Most of the infections were among high school and college students in and around the western cities of Kobe and Osaka, where authorities ordered more than 1,000 schools and kindergartens to stay shut on Monday.
“I don’t know specifics about the cases but judging from confirmed cases the infection is likely to be spreading to hundreds of people,” Japanese virologist Masato Tashiro told public broadcaster NHK.
“There must be a number of people who slipped through border controls (at airports) as their symptoms were quite light, passing the virus to other people before they knew it.”

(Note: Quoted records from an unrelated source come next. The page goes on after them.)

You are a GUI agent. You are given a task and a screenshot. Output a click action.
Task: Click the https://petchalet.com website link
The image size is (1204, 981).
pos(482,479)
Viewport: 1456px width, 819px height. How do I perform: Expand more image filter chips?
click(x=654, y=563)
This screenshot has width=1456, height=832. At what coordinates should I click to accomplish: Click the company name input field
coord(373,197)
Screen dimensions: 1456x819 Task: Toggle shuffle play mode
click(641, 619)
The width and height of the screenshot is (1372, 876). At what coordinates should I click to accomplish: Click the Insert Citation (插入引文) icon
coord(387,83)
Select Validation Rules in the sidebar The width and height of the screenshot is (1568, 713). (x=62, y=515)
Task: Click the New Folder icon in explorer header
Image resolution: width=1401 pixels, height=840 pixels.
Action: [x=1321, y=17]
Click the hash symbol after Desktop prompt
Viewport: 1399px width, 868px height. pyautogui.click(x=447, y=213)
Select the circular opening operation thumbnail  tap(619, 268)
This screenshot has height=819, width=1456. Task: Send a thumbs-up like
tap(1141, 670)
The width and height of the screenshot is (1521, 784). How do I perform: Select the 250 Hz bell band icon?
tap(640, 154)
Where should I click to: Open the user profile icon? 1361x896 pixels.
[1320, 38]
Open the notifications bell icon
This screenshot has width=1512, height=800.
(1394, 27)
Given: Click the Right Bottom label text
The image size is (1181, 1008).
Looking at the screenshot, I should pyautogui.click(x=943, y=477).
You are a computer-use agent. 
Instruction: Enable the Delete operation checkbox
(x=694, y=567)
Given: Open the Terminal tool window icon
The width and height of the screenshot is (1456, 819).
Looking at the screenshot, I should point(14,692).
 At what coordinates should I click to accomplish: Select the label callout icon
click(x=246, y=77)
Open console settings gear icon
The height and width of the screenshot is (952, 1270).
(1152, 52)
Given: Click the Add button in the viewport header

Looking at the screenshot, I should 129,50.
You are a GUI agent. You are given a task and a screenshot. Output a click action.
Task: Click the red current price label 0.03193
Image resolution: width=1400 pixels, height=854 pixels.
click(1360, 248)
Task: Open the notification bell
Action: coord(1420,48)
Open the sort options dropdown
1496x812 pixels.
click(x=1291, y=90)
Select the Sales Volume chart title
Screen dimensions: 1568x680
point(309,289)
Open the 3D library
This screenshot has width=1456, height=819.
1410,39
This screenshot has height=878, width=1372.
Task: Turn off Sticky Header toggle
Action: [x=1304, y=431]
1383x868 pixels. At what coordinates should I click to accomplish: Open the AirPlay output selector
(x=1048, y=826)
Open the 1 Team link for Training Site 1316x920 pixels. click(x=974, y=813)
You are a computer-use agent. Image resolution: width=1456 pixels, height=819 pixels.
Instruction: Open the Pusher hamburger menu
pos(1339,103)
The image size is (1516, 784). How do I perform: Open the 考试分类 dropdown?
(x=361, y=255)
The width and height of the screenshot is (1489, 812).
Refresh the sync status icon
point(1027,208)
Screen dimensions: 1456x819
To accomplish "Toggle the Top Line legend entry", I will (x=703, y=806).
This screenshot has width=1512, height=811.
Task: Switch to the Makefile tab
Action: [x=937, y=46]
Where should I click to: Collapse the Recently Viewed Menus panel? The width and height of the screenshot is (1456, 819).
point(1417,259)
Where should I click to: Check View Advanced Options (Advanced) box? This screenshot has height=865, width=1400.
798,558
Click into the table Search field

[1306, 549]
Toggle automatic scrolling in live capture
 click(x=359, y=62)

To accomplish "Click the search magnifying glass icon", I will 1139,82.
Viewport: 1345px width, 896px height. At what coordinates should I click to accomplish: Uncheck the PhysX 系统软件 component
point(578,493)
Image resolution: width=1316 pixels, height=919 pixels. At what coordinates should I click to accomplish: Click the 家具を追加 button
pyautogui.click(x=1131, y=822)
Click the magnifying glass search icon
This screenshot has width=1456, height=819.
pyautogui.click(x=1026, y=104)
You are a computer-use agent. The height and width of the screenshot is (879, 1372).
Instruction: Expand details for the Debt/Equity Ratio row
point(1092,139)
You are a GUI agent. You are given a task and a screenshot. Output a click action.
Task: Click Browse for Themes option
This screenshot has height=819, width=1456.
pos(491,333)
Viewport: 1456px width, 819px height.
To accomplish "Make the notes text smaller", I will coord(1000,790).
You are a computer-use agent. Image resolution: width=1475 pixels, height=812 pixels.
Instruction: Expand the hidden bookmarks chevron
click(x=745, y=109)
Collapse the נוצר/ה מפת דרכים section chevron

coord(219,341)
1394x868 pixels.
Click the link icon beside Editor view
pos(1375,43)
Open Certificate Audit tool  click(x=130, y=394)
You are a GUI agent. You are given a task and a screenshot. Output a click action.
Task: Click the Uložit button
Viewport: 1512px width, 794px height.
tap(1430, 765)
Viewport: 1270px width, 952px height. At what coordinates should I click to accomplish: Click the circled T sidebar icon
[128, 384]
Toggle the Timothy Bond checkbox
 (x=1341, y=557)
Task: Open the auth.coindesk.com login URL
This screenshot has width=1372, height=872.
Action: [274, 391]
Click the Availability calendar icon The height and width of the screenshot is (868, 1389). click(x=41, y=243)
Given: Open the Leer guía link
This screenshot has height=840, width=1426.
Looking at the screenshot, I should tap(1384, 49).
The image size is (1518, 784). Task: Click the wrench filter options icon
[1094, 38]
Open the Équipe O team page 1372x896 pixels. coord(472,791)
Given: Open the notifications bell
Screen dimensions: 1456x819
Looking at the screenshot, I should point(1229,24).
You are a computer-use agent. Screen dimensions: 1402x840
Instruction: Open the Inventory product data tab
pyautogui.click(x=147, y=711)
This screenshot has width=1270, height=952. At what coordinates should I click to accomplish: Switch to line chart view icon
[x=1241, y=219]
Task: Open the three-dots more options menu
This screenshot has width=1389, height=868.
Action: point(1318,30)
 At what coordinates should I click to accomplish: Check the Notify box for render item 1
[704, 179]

Tashiro was speaking from Geneva, where the World Health Organization (WHO) annual assembly will begin on Monday, with fears about the global outbreak of A(H1N1) influenza expected to dominate discussions.
Nearly 8,500 people in 39 countries have been infected with swine flu, according to the latest figures released by the WHO. Cases confirmed in Turkey, India, Hong Kong, Britain and Chile at the weekend have not been included in the tally.
More than 70 people have died from the virus — all of them in the Americas and nearly all in Mexico, where the new strain of swine flu was first detected less than a month ago.
Hong Kong officials on Sunday confirmed the third case of swine flu in the city, a 23-year-old man who arrived from the United States a day ago.
Meanwhile 14 new cases were confirmed in Britain, 10 of them in London, pushing the total number of cases of the virus in the country over 100.
And a 32-year-old woman became Chile’s first confirmed swine flu case Sunday, hours after returning to the country on a flight from the Dominican Republic via Panama, health officials said.
Acting WHO Assistant Director General Keiji Fukuda has said that studies indicated a “significant number of people” had been infected but their cases were either still to be detected or confirmed by laboratory tests.